Exports to sub-Saharan Africa overall came to 1.5% of the US’s global exports. South Africa, Nigeria, Angola, Ghana and Togo were the most important destinations of US exports in the region.
Although countries such as South Africa and Nigeria are established consumers of US products, there were some big climbers in the export destination stakes. For example, US exports to Togo grew 158%, largely due to exports of mineral fuel to the Francophone West African country.
Similarly, a spike in exports of US machinery to Morocco stimulated a 225% growth in US exports to the country in 2013.
Progress with African exports to the US has been less impressive, however. Demand for fuel and oil imports in the US has fallen and this has had a dramatic effect on African exports to the country.
A 6% decrease in demand for precious stones and metals, coupled with a dip of 15% in demand for iron and steel imports from the region, has also taken its toll. In 2013, sub-Saharan exports to the US tumbled by over a fifth to $39.3bn.

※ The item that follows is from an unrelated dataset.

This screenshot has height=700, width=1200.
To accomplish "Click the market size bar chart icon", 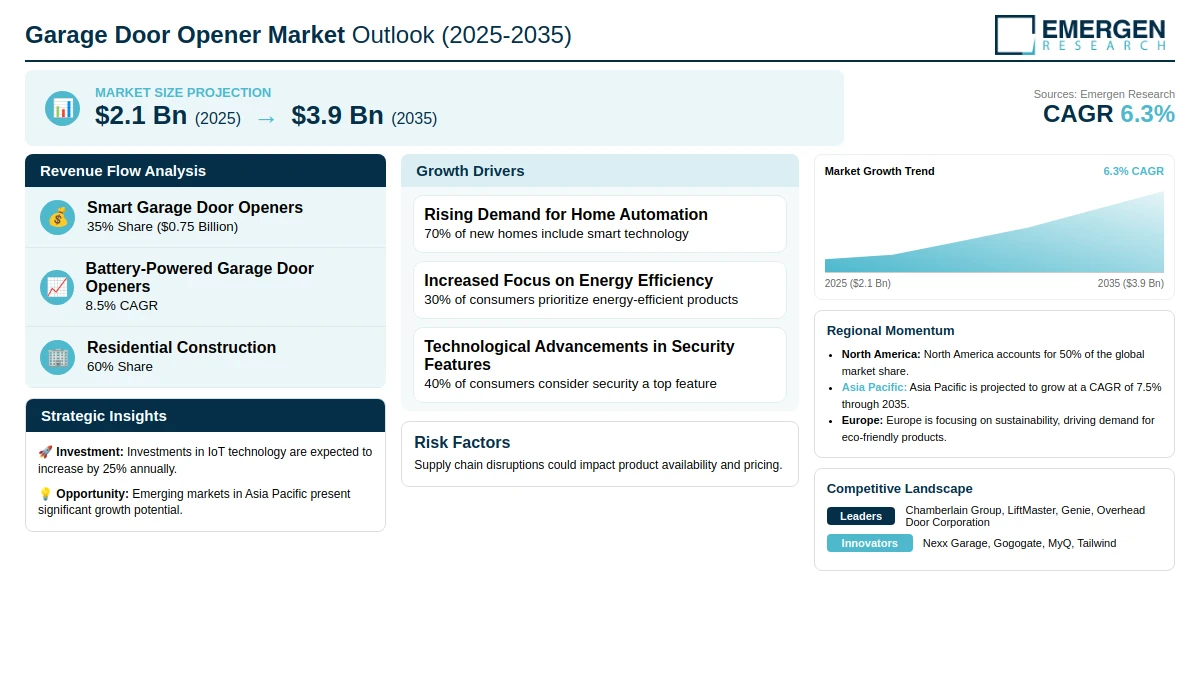I will point(63,108).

US imports from the region in that year accounted for just 1.7% of the US’s total imports. The biggest exporters to the US include oil-producing heavyweights Nigeria and Angola, as well as South Africa, Chad and Democratic Republic of Congo.
Nigerian, mainly oil, exports to the US crashed 38%, and exports from Angola dipped 11%. The export of mainly minerals from DR Congo shrank 22%, and exports from Gabon were cut dramatically by 41%; 80% of Gabon’s exports are oil.
In terms of imports to the US under the AGOA agreement, 2013 also proved to be a mixed year. AGOA imports dropped 23% compared with 2012, to $26.8bn.
Again, this was mainly due to lagging demand for petroleum, which represented 82% of all AGOA imports – demand crashed by 27%. Most other products were raw materials and imports of those to the US diminished slightly in 2013 – by 2% compared with the previous year, coming to $4.9bn. Overall agricultural-related imports fell 13%, chemical-related product imports tumbled 12% and imports related to minerals and metals fell 5%.
It was a more positive story in terms of the import of textiles and apparel, however – imports from Africa grew 11%. Similarly the import of transport equipment increased 6%.The biggest exporters through the AGOA agreement were Nigeria, Angola, South Africa, Chad, and DRC.
Other top exporters were Mauritius, Kenya, Gabon and Lesotho.